| >If a class has state, you have to be able to read that state or it's useless. ... That's where getters come into play. No, having a bunch of getABC(), getXYZ(), getEtc() is a code smell. If the class has many getters()+setters() or has the equivalent of many public data members, it means that related actions requiring those variables are happening outside of the class/object instead of inside the class. The more getters()/setters() made available means the more the programmer is treating the class as a "dumb struct{}" with exposed members instead of a "smart agent" with knobs & levers to direct a hidden machine. The "knobs & levers" should be higher-level public methods that are not gets()+sets(). For example, let's say we have a TextBuffer object: With get()/set() mentality: TextBuffer.setLinecount(0); // reset counter to 0
for() {
TextBuffer.getNextLine();
n=n+1;
}
TextBuffer.setLinecount(n);
With a public method to make the object smarter about itself: TextBuffer.CountLines();
The method CountLines() replaces gets()/sets() and makes the object more "black box". The "for(){}" loop would be inside the object.Making objects "smarter about themselves" is a hallmark of good OOP. Less exposed getters() is less coupling and less pollution of classes' internals to the outside world. Refactoring/reducing gets()/sets() means unifying those outside actions acting on object's internals into a higher-level method interface. I'm not saying all gets() can be eliminated.
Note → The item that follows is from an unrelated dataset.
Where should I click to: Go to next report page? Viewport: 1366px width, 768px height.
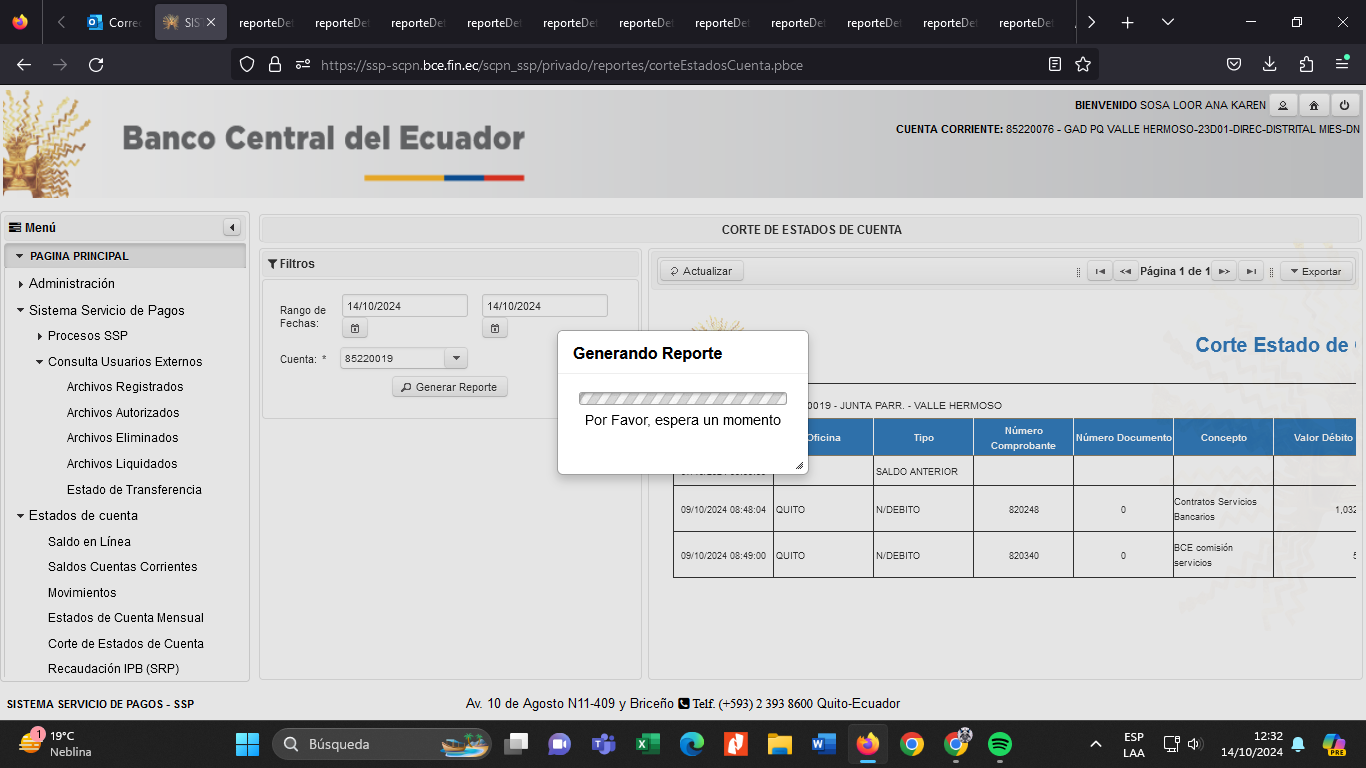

But the Java practice of having 20 private member variables mirrored by 20 public gets()/sets() is not what OOP is about. It's actually about as opposite from OOP as you can get! |
Maybe people are just confusing different sides of the same concept. There are smart objects as you mention and dumb data holders that are used to pass 'messages' around. The classic anemic data model, with objects that operate on said data.